Daisy Cutter- The Last Train: I had a few bucks left on the card after those two purchases, so I picked this up:
The cover caught my attention, so I flipped through it for a minute just to make sure the interior art didn't hurt my eyes and then bought it without knowing anything about it at all. It turned out to be a steampunk western concerning the last job of the eponymous heroine, a semi-retired outlaw, and her ex-partner, now a lawman. Daisy takes an assignment to rob a train guarded by state-of-the-art security robots, and gets drawn into double-crosses and shoot-outs. The story is decent, with a few plot holes here and there; the main characters aren't quite as likable as they might have been, but overall that's a minor quibble; the world they move through is intriguing and well-crafted, and made me want to see more. Overall, it was a mighty satisfyin' ride, and I'll be looking for work from Kazu Kinuishi.
That last purchase taught me two things: The buy-without-knowledge game can really work sometimes, opening me up to books I might not have picked up if i thought about them. The second lesson is a confirmation: my decision to focus on TPBs and collections rather than singles might actually work for me. The $10.95 price on this "graphic novel" seemed about right; the chapters flowed and the piece felt like a unified whole. I'm not sure I would have been quite as satisfied with four $4 singles spaced out.
As far as singles go, I think I'm down to Agents of Atlas (#2 wasn't as much fun as #1, but I'll stick with it) and The Escapists (as long as Vaughn et al stay as experimentally clever with the art/story techniques as they have so far, and as long as "Omnigrip International" comes off less hokey and cliched than its name). Oh yeah, there's Wonder Woman, too, but that's coming out only every nine-and-a-half weeks or so, so it hardly counts as a regular purchase, eh?
So, on the shopping list for graphic books:
Alison Bechtel's Fun Home
Jessica Abel's La Perdita
Jaime Hernandez's Locas
Something called Byrd of Paradise
Something called The Venus Interface
And just so we haven't forsake all super-heroes, here the back-issue singles list:
All appearances of Orca
All appearances of Cir-El
All appearances of Squirrel Girl
Freedom Fighters 8 & 9 and Invaders 14 & 15 (see the last entry in this post for why)
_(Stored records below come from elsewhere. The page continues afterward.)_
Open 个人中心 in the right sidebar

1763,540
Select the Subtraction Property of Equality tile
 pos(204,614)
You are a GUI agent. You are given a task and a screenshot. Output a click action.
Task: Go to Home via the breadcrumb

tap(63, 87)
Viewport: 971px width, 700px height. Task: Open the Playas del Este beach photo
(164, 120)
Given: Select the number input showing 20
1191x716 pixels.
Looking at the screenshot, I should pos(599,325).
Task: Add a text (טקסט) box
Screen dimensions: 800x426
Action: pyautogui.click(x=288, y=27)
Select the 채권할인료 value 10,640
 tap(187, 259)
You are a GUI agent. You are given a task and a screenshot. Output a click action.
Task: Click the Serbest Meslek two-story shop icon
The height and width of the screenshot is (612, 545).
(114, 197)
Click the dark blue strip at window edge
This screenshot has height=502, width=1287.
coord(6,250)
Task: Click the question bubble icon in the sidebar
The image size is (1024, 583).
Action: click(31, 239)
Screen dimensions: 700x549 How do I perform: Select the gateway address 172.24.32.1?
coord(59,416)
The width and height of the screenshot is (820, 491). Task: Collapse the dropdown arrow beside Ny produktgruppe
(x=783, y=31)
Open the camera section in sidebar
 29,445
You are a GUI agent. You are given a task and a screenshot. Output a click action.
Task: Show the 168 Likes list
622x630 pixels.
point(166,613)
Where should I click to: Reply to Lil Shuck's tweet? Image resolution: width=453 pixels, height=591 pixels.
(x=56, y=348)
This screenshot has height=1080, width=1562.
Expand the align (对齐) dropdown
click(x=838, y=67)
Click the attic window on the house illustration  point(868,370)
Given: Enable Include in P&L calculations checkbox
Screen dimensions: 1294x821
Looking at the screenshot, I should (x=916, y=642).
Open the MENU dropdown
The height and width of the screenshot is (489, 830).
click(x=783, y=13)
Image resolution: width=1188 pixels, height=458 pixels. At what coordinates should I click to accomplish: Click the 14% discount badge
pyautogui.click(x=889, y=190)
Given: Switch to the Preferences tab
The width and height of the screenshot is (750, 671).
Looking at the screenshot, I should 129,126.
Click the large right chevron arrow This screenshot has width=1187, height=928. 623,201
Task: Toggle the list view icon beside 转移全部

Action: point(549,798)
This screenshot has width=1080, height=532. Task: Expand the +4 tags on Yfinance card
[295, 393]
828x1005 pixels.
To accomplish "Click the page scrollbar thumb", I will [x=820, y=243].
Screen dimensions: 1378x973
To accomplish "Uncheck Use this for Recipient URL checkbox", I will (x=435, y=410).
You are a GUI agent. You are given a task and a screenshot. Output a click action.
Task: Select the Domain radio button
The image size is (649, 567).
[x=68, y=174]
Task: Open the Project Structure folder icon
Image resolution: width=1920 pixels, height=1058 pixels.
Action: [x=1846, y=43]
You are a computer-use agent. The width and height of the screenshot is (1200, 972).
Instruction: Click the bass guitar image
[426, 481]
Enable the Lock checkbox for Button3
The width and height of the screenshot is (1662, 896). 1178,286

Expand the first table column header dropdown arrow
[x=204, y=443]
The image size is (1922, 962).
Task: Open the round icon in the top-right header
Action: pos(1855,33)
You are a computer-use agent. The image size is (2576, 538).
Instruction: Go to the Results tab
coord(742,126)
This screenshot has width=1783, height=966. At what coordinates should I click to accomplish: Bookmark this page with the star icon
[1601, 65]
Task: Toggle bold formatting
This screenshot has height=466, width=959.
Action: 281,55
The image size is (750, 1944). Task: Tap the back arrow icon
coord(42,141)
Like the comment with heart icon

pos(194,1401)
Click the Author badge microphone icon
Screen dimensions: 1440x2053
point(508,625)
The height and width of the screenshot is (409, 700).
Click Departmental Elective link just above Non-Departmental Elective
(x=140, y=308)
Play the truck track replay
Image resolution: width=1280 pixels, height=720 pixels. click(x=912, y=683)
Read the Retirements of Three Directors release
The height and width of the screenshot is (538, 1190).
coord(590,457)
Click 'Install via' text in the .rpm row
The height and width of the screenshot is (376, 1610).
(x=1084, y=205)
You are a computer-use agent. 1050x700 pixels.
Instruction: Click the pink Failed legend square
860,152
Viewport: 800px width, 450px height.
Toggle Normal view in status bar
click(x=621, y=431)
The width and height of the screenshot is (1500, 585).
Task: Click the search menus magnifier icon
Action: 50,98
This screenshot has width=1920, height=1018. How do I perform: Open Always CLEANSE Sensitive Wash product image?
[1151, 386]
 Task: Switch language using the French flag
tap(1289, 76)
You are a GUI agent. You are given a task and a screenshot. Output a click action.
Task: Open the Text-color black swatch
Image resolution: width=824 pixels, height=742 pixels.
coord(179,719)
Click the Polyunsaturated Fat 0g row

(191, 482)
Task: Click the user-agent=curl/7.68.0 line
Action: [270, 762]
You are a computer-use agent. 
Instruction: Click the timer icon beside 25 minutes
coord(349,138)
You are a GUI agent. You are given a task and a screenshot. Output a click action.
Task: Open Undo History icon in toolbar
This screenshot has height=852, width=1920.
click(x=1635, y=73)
More on this obscuriana to come.
6 comments:
I wish I could break myself of the weekly habit. There's a lot of cool trades and hc's out there I wouldn't mind owning - especially Essentials and Showcases of my fav Silver and Bronze age stuff.
I wonder about that too - do I want to pay twice for A of A and Escapists, when the TPBs come out? I'd rather have a single book, but...
Damn, that Daisy Kutter novel does look cool! I'll go get it.
Kinda seems like you're damning Daisy Cutter with faint praise. Not that I'm unwilling to come borrow it someday anyway.
What's this? Someone other than me would pay money for a comic featuring Cir-El?
If we find one more we can form a support group.
W., shoot me an email at bully at nyc dot rr dot com. I think I can cross one item off your shopping list (and when I say "cross it off" I mean in a positive way!)